Good In Bed
What to do instead of texting "feel better!!" plus: where to get the world's fanciest soap, hospital Kryptonite, how to optimize topicals, and a next-level chicken soup
Sometimes you just have to fold up your cards and go to bed. People get sick, they break bones, their hearts break. My great-grandmother, reportedly in good health at the time, went to bed one day and didn’t get out for ten years. I have a friend whose I’m-not-available phone message says, patiently, “I can’t get away from my bed just now, but if you leave a message…”

We go to bed to repair ourselves. (Staying in bed for 10 years is rarely restorative, but an average taking-to-your-bed usually is.) Sometimes what’s wrong can be fixed, and sometimes it can’t, but in either case, the moment someone is accepting visitors, it’s time to visit. Bring your presence most of all, but also gossip from the world outside (edited so as not to send people into despair), and also, a present. For the latter, consider the restorative power a beauty item at least as seriously as you do food and flowers.
The message of a beauty item is: I heartily endorse (can we say that every once in a while in place of “support”?) your efforts to repair and take care of yourself. So I am giving you something to take care of yourself with.
List: 5 Excellent Items to Cheer Someone Stuck In Bed
Soap from the everything-is-always-beautiful Flamingo Estate. One gorgeous bar of the tomato-leaf scented soap brick can sit, opened, by your patient’s bed, looking and smelling of both the natural world and unbridled luxury (the site accurately describes the scent as “drunk on sunshine and giddy with lycopene”, which I think deserves the #goals hashtag more than anything ever written). Your patient will want to save the exquisite box it comes in, too. Or get the assortment box of soap bricks—the Flamingo Estate boxes really feel like gifts—which will send pretty much anyone into a happy delirium.

The soap bricks from Flamingo Estate are enormous and can be sliced if you like regular-size bars—here is the remaining 2/3s of my favorite, the Heirloom-Tomato-Leaf one. The slicing is very satisfying, but having the full giant soap in your shower is equally so. I also love the Green Goddess one, and the Jasmine Damask Rose. Thick, rich, enchantingly-scented foot or body cream. Especially good if you know the person well enough to massage their feet. Massaging someone’s feet says, “I am devoted to you” like few other gestures. I read a story about a homeless health center where the doctors and nurses washed the feet of each person as they arrived. Just the reversal of the usual positions—doctor or nurse kneeling before the patient as opposed to looking down upon them—flipped the dynamics in a way that powerfully engendered trust. A foot massage is also a brilliant replacement for conversation if someone is too ill or tired to talk.
Just as I’m not such an eye-cream believer—whatever face treatment I’m using, I use it under my eyes, too—I’m not such a foot-specific-cream believer. I love body butters or balms just as much as foot-specific creams.

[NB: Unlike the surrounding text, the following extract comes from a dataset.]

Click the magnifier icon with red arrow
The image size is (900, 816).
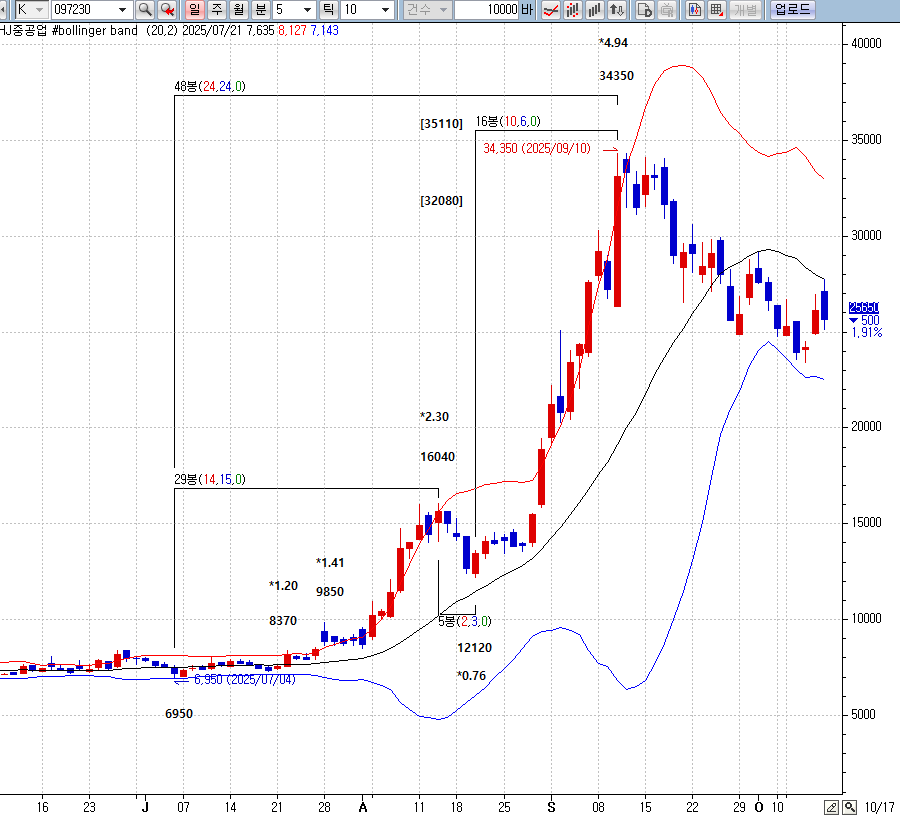168,10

The super-moisturizing ingredients are epic—coQ10, hyaluronic, shea—but it’s the light-yet-unctuous texture that makes The Whipp from Mantle so unusual and so amazing. It sinks in like magic (the “slip” is almost as if it were made with silicones, which it is not) and it smells subtly citrusy, and there’s just—no cream like it. 
This “Lavender by the Sea” cream is more like a rich oil-balm, and it smells like a field of lavender on the ocean, which is exactly where I like to be transported. 
Topical magnesium helps more for sore muscles, while oral magnesium is said to work better for sleep. I take 3 magnesium threonate capsules before bed, and I also massage my feet with this gorgeous magnesium spray from UMA. Founder Shrankhla Holecek gave me the best tip re any topical you’re wanting to absorb: get in between your toes, where your skin is thinnest.